Self-supervised 3D object detection

Object detection in lidar point cloud data is a fundamental component of autonomous driving. As annotation for 3D tasks is hard to obtain, currently publicly available datasets have few hours of data which is arguably not sufficient to train a reliable object detector. At the same time we have a large amount of unannotated data available. The goal of this project is to use self-supervised methods to train or improve the classification and regression branch of an existing object detector. Specifically, for classification branch, we are using the idea that points are more likely to belong to the same object if they are close by and are moving together; they are less likely to belong to the same object if they are farther apart and moving separately. For the regression branch to estimate the orientation, we use the complementary motion information provided by the scene flow output by a self-supervised scene flow model

Advisor: Prof. David Held

Sponsor: Argo AI

Project Description and Methods

Methods for the classification branch

Clustering to generate pseudo ground truth

We cluster the points using its xyz coordinates as well as the scene flow vectors (treated as the motion of a point). By particularly tuning the parameters, we can get a better clustering result than just using the xyz coordinates (say now we can deal with the case when two objects are near each other but have different motion, as the figure below shows).

Evaluate a metric for each given anchor

We think that if a group of points moving together, then they tend to belong to the same object. This means that we should penalize the case when the sceneflow vectors in a given anchor box are not consistent. The concept is illustrated in the figure below.

Based on this philosophical idea, we propse a variance metric to evaluate the variance of motion vectors (scene flow vectors) of points within a given anchor box, as shown in the figure below.

We validate this metric on some hand-manipulated cases. In the figure blow, we choose a moving ground truth bbox that is close to static bbox. We double its size and make a shift for its center location so that after this manipulation, this anchor box also include the points in another static bbox. We evaluate the variance metric for this case before and after manipulation, and find that the variance metric after is higher than before, which validates our idea.

After we have this metric for each anchor box, we can train the classification branch either using policy gradient methods or using some representation learning methods (although we switch gears to another direction later and did not finish this part).

Methods for the regression branch

The idea to improve the orientation estimation is embarrassingly simple. We have an initial estimation that is regressed by a 3D object detector say CenterPoint. We have an estimation from the scene flow (the average of the flow vector). At test time, if we are confident about the estimation from scene flow, we directly replace the initial estimation with this one. The concept figure is as below.

For evaluation metrics, we use the Average Orientation Error, one of the True Positive metrics in nuScenes dataset, since the mAP metric in nuScenes does not account for the orientation, and only rely on the center of a predicted bbox.
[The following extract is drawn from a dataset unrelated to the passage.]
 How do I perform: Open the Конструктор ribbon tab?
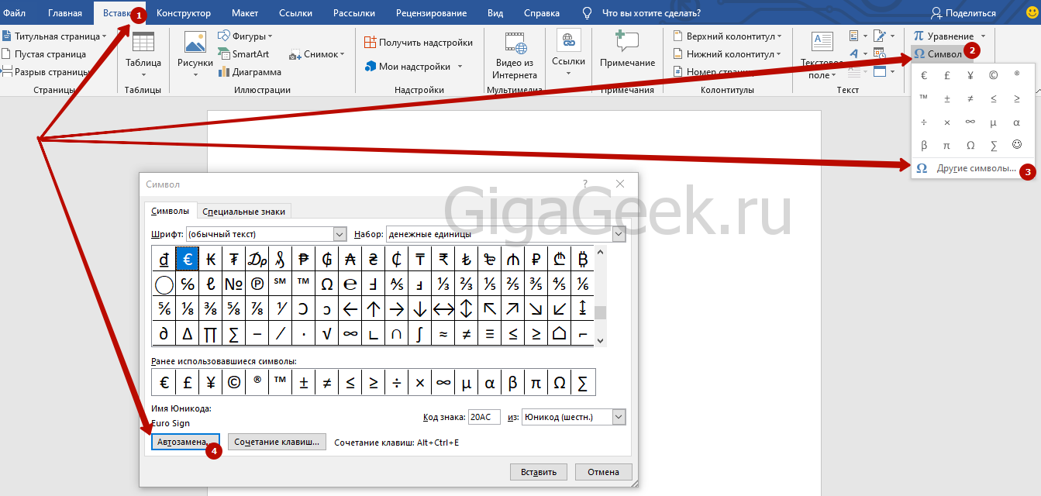tap(183, 13)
In order to filter out the “reliable” scene flow vector, we use several filters: we get rid of the case when there are few points in a bbox, when it is a static object (the norm of average flow vector is small), when the variance of the scene flow vectors within a bbox is large.

In the end, we get an improvement on the orientation on the remaining bboxs, as shown in the table below.

Self-supervised Shape completion

When navigating in urban environments, many of the objects that we need to track and avoid are heavily occluded. Planning and tracking using these partial scans can be quite inaccurate. The aim of this work is to complete these partial point clouds, giving us a full understanding of the object’s geometry using only partial and noisy observations. Previous methods achieve this with the help of complete, ground-truth annotations of the target objects, which are available only for simulated datasets. However, such ground truth is unavailable for diverse, real-world LiDAR data. In this work, we present a self-supervised point cloud completion algorithm, which is trained only on partial scans without assuming access to complete, ground-truth object model annotations. Our method achieves this via inpainting.
This work was done in collaboration with Himangi Mittal and Brian Okorn at RPAD Lab, CMU.


Figure: The network takes a canonicalized input partial point cloud which is subjected to artificial occlusions through region dropout. The multi-scale encoder aggregates the local and global features of this cloud into a combined encoding P. Our multi-scale decoder uses this encoding to generate a completed point cloud, supervised at both the global and local levels using only partial point clouds

In summary:
1. A novel inpainting-based self-supervised algorithm that enables the network to learn to fill missing local regions in an incomplete point cloud without the need for a ground-truth complete point cloud.
2. Multi-scale encoder-decoder based architecture, partitions the canonicalized point clouds to learn a combination of local and global shape priors to reduce overfitting and better generalize to unseen point clouds.
3. The approach outperforms existing methods for self-supervised point cloud completion when evaluated on the ShapeNet and SemanticKITTI datasets.